Western blotTotal cellular protein extracts from primary dermal fibroblasts were obtained using RIPA buffer supplemented with 1X Protease Inhibitor Cocktail (Roche). Nuclear, Mito/ER/Golgi, and Cytoplasmic fractions were prepared using the Cell Fractionation Kit Standard (Abcam, ab109719) following the manufacturer's instructions. Protein concentrations were measured using the Pierce™ BCA Protein Assay Kit (Thermo Fisher Scientific). Samples were reduced in Laemmli loading buffer containing dithiothreitol, and denatured at 95°C for 5 min. Equal amounts of protein were loaded on precast 10% Tris/Glycine/SDS polyacrylamide gradient gels (Bio-Rad), followed by transferring on PVDF membranes (Bio-Rad) using the Trans-Blot® Turbo™ Transfer System (Bio-Rad). Membranes were blocked in 5% milk in TBST for 1 h at room temperature, and subsequently probed with the following primary antibodies diluted in 5% milk in TBST overnight at 4°C: mouse anti-GAPDH (1:1,000; Santa-Cruz, sc-47724), rabbit anti-TAPT1 (1:1,000; Sigma, HPA042567, reacted with TAPT1 sequence covering exon 13–14), rabbit anti-TAPT1 (1:1,000; Sigma, HPA048658, reacted with TAPT1 sequence covering exon 6–8), mouse anti-BIP (1:1,000; BD Biosciences, 610978), rabbit anti-TGN-46 (1:1,000; Abcam, ab50595), rabbit anti-AK2 (1:1,000; Proteintech, 11014-1-AP) and mouse anti-Lamin A/C (1:1,000; EMD Millipore, MAB3211). After washes in TBST, secondary anti-mouse/HRP or anti-rabbit/HRP antibodies were used at 1:4,000 dilution in 5% milk in TBST for 1 h at room temperature. The signal was revealed with the SuperSignal™ West Chemiluminescent Substrate System (Thermo Fisher Scientific, #34080/34076/34096) and developed using CL-Xposure™ Films (Thermo Fisher Scientific) in a Carestream Kodak developer.

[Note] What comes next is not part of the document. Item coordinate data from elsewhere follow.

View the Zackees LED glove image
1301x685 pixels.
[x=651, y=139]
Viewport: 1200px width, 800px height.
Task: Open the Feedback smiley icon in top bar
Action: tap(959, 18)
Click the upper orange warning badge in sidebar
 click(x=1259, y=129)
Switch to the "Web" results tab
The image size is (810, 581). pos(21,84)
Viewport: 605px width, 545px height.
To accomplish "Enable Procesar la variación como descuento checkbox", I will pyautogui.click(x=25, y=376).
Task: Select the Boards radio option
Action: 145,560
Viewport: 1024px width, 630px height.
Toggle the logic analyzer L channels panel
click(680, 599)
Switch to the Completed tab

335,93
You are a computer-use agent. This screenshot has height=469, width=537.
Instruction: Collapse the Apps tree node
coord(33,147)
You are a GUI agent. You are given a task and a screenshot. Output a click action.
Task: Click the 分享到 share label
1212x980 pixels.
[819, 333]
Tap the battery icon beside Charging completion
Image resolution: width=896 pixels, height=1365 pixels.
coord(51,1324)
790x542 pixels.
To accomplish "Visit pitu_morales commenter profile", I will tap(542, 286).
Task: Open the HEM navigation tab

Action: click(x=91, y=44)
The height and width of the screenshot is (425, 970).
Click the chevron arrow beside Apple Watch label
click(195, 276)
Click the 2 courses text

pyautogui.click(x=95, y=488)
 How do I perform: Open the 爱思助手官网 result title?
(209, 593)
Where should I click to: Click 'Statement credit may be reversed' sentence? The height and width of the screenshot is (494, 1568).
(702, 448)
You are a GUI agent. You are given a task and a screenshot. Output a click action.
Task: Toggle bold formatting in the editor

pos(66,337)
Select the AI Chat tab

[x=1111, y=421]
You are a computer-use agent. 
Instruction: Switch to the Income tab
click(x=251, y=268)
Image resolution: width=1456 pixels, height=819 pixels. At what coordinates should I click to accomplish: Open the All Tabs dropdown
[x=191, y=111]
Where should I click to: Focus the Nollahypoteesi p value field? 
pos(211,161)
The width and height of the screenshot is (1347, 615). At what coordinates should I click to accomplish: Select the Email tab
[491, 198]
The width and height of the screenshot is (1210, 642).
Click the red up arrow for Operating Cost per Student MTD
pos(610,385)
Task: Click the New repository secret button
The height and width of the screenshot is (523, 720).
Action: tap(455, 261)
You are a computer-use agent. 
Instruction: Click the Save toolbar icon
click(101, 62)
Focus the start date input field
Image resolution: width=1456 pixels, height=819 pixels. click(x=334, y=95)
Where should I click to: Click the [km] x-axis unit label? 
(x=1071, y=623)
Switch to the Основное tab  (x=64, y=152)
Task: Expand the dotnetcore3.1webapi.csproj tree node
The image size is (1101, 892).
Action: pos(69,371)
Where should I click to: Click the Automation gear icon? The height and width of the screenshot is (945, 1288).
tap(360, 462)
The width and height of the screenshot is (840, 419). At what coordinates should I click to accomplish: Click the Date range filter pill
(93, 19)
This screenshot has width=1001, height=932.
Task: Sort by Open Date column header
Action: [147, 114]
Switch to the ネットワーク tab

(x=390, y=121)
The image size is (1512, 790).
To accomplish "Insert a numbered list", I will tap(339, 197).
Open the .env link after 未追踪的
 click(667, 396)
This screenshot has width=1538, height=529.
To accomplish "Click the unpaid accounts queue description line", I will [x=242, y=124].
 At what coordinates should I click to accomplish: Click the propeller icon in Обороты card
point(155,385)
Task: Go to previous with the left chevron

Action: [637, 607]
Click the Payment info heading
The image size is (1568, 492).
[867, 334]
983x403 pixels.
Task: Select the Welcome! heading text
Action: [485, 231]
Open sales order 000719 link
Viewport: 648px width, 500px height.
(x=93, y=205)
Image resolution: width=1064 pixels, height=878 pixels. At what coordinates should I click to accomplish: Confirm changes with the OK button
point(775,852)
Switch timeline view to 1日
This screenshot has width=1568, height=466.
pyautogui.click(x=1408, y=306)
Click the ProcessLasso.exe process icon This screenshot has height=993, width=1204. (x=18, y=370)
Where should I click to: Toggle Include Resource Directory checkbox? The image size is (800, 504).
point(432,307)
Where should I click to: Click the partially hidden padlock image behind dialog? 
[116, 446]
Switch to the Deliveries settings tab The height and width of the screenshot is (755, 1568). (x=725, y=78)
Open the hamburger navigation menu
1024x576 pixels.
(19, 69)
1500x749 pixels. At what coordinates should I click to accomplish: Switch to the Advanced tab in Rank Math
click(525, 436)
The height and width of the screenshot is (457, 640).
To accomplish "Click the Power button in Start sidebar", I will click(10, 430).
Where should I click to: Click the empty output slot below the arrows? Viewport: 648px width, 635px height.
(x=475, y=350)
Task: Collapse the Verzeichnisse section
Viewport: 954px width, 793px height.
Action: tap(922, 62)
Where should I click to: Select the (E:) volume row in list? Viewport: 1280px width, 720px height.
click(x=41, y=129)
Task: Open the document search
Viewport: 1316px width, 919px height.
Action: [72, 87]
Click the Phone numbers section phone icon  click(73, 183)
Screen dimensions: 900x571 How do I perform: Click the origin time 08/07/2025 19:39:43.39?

Immunofluorescence analysisPrimary dermal fibroblasts were cultured on 8-well glass chamber slides (Millicell EZ SLIDES) and fixed for 15 min in 4% paraformaldehyde in PBS at room temperature. The cells were permeabilized with 0.3% Triton-X100 in PBS for 15 min, and blocked in 1% BSA in PBS for 1 h at room temperature. Samples were then incubated with the following primary antibodies diluted in 1% BSA in PBS overnight at 4°C: rabbit anti-TAPT1 (1:1,000; Sigma, HPA042567), rabbit anti-TAPT1 (1:1,000; Sigma, HPA048658), rabbit anti-TOM20 (1:1,000; Proteintech, 11802-1-AP), rabbit anti-Calnexin (1:2,000; Abcam, ab22595) and mouse anti-GLG1 (1:500; Abcam, ab103439). For visualization, 1:500 secondary antibodies conjugated to Alexa Fluor 568 or Alexa Fluor 488 (Invitrogen, Molecular Probes) were incubated for 1 h at room temperature in the dark. 1 μg/ml DAPI (Life Technologies) was used for DNA staining, and cells were mounted using ProLong™ Diamond Antifade Mountant (Invitrogen). Images were captured using a FV1000 Olympus inverted confocal microscope equipped with a Leica camera.
Minigene splicing assayTo confirm the potential role of TAPT1 deep intronic mutation (c.1237-52 G>A) in splicing defect, an in vitro minigene assay was done using pSPL3 exon trapping vector (Westin et al, 2021; Iturrate et al, 2022; Rodriguez-Muñoz et al, 2022). A genomic DNA fragment from patient cells (V.1(F1)) containing TAPT1 exon 12 flanked by 200 bps upstream and 500 bps downstream intronic sequences were cloned into pSPL3 vector (Invitrogen) using EcoR1/BamH1 restriction sites. Subsequently, the mutant construct was used as a template to generate a rescue construct by introducing c.1237-52 A>G change using QuickChange II XL kit (Agilent). Both mutant and rescue constructs were verified by direct Sanger sequencing. Then, HEK293T cells were transfected with 4 μg of DNA (pSPL3-c.1237-52 G>A, pSPL3-rescue or empty pSPL3 as a control) using Opti-MEM (Gibco) and Lipofectamine 3000 reagent (Invitrogen). Total RNA was extracted 24 h after transfection by NucleoSpin RNA kit and 3 μg of RNA was used for cDNA synthesis (Qiagen). To compare the splicing patterns of cells transfected with different constructs, RT–PCR was performed using vector-specific primers (SD6 and SA2). The PCR products were loaded on 2% agarose gel and purified after gel extraction. The transcripts were analyzed by direct Sanger sequencing. Primer sequences are shown in Table EV1.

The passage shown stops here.